HEDIS 101: Measuring the performance of managed healthcare plans

In a world of health IT acronyms, HEDIS is one of the most complex. We’re breaking down the specifics of the program and what you need to know, below.

Table of Contents

What is HEDIS?

The Healthcare Effectiveness and Information Set (HEDIS) is a set of performance measures developed by the National Committee for Quality Assurance (NCQA) as a tool for measuring the performance of managed healthcare plans.

Why was HEDIS created?

HEDIS 1.0 originated as a collaboration between the HMO Group and a group of employers in 1991 and has evolved over the last 30 years to become the standard for consumers and purchasers to compare health plan performance

Who uses HEDIS?

HEDIS measures are used by commercial plans, Medicare Advantage (MA) plans, Qualified Health Plans (QHPs) purchased on the state or federal exchanges, and Medicaid plans.

How many HEDIS measures are they, and how do they work?

There are over 90 HEDIS measures. They evaluate six overarching domains of care provision:

  • Effectiveness of care
  • Access/availability of care
  • Experience of care
  • Utilization and risk-adjusted utilization
  • Health plan descriptive information
  • Measures reported using electronic clinical data systems

How are these performance measures used?

A selection of HEDIS performance measures are used in both the NCQA’s Health Plan Ratings program and also in the Medicare Part C and D Star Ratings program. HEDIS measures are implemented across both programs to evaluate members’ experience of plan performance and delivery of preventative care and treatment.
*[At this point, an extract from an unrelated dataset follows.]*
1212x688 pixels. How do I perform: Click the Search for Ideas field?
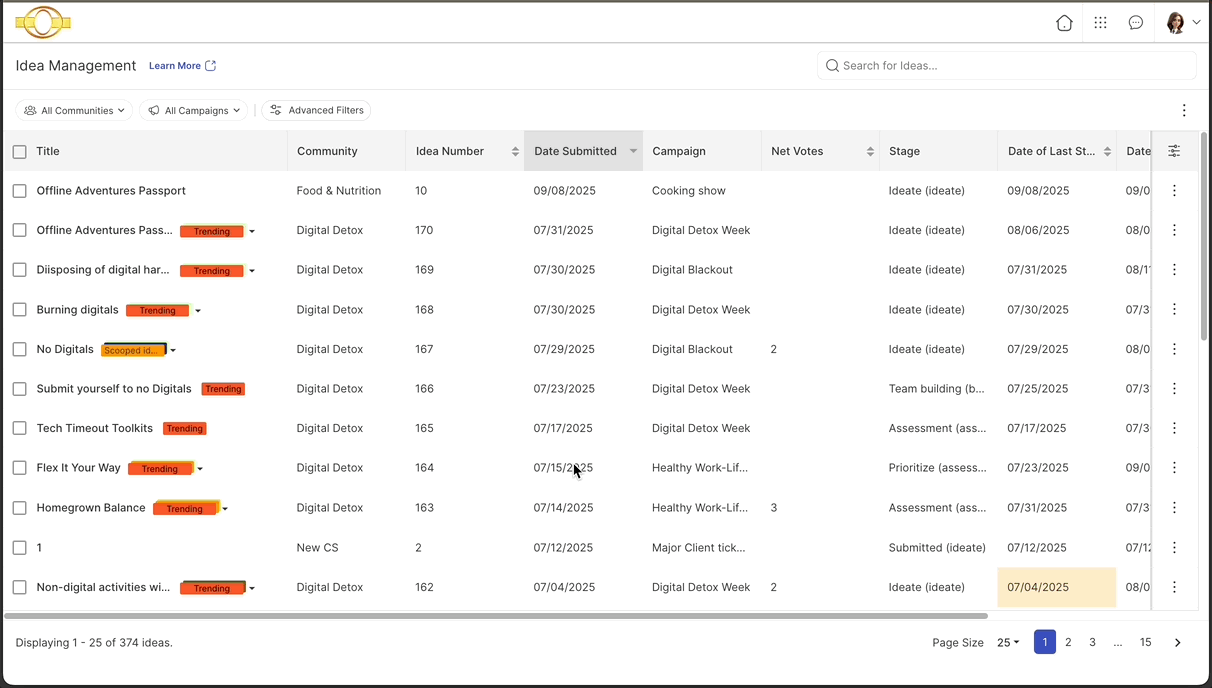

In addition, HEDIS measures are incorporated in the Centers for Medicare & Medicaid Services (CMS) core set of measures for adults and children enrolled in Medicaid and Children’s Health Insurance Program (CHIP). These measures are used by CMS to evaluate state performance in Medicaid programs.

How is HEDIS created?

HEDIS measure development is supported by clinical subject matter experts, in-depth research, and exhaustive field testing. HEDIS measures are updated in response to changes in the healthcare environment, sensitive to emerging population health concerns and advances in clinical care.

How does HEDIS differ from other CMS Quality Measure Programs?
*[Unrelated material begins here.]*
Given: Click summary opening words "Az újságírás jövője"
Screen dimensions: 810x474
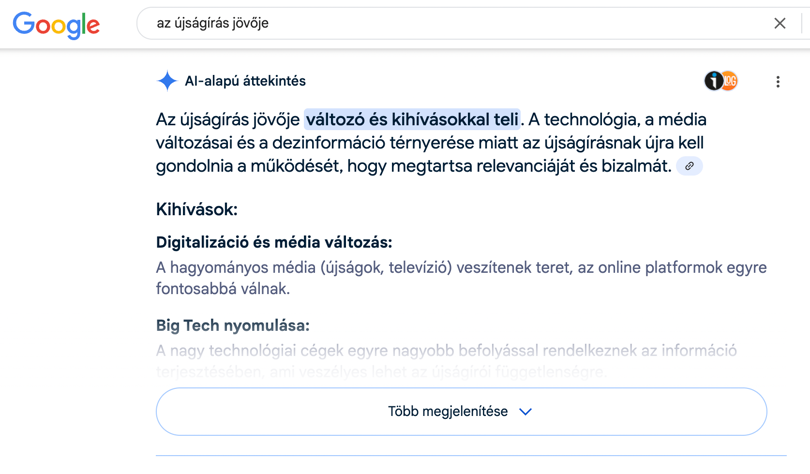Looking at the screenshot, I should (x=228, y=119).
HEDIS measures are informed through abstraction of administrative claims data or data from other records submitted to health plans from providers. Health plans develop their own incentive programs for contracted providers independently of CMS. Consumers can compare plan performance regionally, but neither NCQA or the Medicare Stars Rating programs make performance on individual clinician or facilities available for comparison. 

By contrast, CMS quality programs are informed by clinical or administrative data collected directly from clinicians and healthcare facilities, or through claims submitted by clinicians and facilities. CMS penalizes or incentivizes clinician or facility performance directly. Consumers can also access individual clinician and facility measure performance.